Mademoiselle nous raconte en quel état elle trouva Condé, lorsque, s’étant rendue à une petite maison, près de la Bastille, pour voir passer les troupes qui entraient dans la ville, il vint l’y saluer. Il ne pensait ni à lui-même, qui était tout couvert de sang, ni même à sa cause, à peu près désespérée : il ne pensait qu’aux amis qu’il avait perdus.
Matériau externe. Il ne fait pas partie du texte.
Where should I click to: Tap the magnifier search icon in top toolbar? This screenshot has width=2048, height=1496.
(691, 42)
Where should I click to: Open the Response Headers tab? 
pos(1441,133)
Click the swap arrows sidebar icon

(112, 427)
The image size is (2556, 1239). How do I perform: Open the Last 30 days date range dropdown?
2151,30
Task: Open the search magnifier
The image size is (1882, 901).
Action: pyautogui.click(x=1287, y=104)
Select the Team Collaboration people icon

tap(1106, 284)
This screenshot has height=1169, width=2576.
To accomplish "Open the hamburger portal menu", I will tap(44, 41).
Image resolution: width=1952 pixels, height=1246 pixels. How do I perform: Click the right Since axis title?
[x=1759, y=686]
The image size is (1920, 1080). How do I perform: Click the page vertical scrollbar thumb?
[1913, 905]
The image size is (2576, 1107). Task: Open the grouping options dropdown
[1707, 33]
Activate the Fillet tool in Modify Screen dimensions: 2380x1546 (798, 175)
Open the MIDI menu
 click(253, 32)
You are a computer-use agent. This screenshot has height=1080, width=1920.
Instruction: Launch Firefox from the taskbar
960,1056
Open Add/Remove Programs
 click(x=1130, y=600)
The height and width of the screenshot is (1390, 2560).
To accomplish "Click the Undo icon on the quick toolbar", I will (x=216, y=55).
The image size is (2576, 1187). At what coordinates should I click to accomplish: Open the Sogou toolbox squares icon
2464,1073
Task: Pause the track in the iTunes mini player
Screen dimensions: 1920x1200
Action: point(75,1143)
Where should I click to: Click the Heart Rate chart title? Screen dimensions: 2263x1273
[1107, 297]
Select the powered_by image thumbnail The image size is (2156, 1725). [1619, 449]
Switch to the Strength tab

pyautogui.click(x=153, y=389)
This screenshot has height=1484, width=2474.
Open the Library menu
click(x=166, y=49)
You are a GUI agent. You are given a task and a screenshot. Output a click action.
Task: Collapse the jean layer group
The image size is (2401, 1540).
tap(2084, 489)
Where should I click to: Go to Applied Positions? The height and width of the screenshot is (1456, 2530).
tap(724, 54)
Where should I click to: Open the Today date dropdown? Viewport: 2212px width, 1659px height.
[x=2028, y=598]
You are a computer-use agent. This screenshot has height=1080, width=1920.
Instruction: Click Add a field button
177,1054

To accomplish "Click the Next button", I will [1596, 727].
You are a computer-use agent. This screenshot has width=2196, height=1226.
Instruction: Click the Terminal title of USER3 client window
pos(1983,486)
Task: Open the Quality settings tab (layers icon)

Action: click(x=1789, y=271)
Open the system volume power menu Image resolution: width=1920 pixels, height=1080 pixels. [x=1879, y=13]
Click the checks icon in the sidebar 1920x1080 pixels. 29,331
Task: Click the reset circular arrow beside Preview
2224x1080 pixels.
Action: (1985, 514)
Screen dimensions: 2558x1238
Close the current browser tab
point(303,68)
Il ne lui venait point à l’esprit que c’étaient eux qui l’avaient embarqué dans des négociations dont les résultats avaient été si funestes : il les croyait morts, et il éclatait en sanglots. « Il étoit, dit Mademoiselle[2], dans un état pitoyable ; il avoit deux doigts de poussière sur le visage, ses cheveux tout mêlés ; son collet et sa chemise étoient pleins de sang ; quoiqu’il n’eût pas été blessé, sa cuirasse étoit pleine de coups, et il tenoit son épée nue à la main, ayant perdu le fourreau. Il la donna à mon écuyer. Il me dit : « Vous voyez un homme au désespoir, j’ai perdu tous mes amis ; MM. de Nemours, La Rochefoucauld, Clinchamp, sont blessés à

  1. Mademoiselle, Mémoires, t. II, p. 133-145.
  2. Mémoires, p. 140.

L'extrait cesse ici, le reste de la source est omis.